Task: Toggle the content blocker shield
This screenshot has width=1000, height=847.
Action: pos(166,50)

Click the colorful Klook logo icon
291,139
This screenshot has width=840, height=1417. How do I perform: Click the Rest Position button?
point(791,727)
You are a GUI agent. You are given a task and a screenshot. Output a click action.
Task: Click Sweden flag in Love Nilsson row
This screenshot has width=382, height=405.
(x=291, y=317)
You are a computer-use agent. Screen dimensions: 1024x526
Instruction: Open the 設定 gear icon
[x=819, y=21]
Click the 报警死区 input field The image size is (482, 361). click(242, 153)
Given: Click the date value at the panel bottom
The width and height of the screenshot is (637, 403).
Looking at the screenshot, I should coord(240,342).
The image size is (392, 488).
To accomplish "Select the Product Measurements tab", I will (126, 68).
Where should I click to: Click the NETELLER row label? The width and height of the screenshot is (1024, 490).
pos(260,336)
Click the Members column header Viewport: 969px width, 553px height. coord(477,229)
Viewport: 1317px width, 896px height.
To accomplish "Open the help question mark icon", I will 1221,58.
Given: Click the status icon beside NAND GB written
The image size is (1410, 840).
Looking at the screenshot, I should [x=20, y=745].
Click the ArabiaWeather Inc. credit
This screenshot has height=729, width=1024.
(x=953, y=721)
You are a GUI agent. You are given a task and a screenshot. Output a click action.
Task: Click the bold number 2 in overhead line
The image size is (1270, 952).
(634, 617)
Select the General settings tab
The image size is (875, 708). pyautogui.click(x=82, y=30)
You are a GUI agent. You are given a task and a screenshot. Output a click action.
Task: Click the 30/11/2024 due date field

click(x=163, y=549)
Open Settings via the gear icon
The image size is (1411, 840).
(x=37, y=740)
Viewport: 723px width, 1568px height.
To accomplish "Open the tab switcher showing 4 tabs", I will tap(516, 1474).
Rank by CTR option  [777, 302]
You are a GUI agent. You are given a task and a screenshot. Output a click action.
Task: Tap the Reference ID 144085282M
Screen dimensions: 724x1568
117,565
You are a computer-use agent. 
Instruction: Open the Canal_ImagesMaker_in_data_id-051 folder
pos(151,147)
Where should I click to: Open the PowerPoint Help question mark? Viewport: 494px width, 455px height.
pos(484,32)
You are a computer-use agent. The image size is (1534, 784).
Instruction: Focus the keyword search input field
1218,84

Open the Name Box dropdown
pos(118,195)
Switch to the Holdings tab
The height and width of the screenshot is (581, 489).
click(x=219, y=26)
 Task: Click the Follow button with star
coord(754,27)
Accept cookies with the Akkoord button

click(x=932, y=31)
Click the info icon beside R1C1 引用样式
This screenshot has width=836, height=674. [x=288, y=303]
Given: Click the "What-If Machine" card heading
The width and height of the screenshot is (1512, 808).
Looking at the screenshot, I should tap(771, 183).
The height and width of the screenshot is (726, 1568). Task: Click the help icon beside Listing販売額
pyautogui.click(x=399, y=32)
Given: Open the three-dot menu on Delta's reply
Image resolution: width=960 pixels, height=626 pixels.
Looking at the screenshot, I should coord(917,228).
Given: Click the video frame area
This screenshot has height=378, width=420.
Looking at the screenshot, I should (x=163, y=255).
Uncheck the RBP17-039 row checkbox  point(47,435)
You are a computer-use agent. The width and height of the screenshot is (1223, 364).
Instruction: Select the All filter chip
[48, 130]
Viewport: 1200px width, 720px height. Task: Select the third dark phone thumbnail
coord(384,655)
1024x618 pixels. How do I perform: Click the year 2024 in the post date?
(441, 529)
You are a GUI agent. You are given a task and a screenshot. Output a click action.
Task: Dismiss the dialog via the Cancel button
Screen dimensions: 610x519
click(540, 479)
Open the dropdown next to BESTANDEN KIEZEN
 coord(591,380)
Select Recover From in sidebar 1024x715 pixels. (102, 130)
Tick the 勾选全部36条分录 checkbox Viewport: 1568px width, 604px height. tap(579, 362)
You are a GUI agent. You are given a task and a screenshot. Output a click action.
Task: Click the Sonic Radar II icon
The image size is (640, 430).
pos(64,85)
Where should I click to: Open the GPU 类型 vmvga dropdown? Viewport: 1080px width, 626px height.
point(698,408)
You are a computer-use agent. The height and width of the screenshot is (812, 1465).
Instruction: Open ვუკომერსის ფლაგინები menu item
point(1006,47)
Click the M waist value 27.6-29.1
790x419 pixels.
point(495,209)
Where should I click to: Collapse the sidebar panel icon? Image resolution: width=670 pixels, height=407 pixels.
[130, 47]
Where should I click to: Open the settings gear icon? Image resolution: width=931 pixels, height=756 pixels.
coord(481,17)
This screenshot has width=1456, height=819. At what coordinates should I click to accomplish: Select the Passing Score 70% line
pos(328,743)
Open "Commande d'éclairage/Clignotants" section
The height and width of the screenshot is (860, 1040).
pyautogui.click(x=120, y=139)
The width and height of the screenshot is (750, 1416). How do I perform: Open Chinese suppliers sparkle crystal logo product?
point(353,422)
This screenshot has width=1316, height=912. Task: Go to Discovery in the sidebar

==========

Copy each line of the listing that holds the word "checkbox".

(Response box)
Uncheck the RBP17-039 row checkbox  point(47,435)
Tick the 勾选全部36条分录 checkbox Viewport: 1568px width, 604px height. tap(579, 362)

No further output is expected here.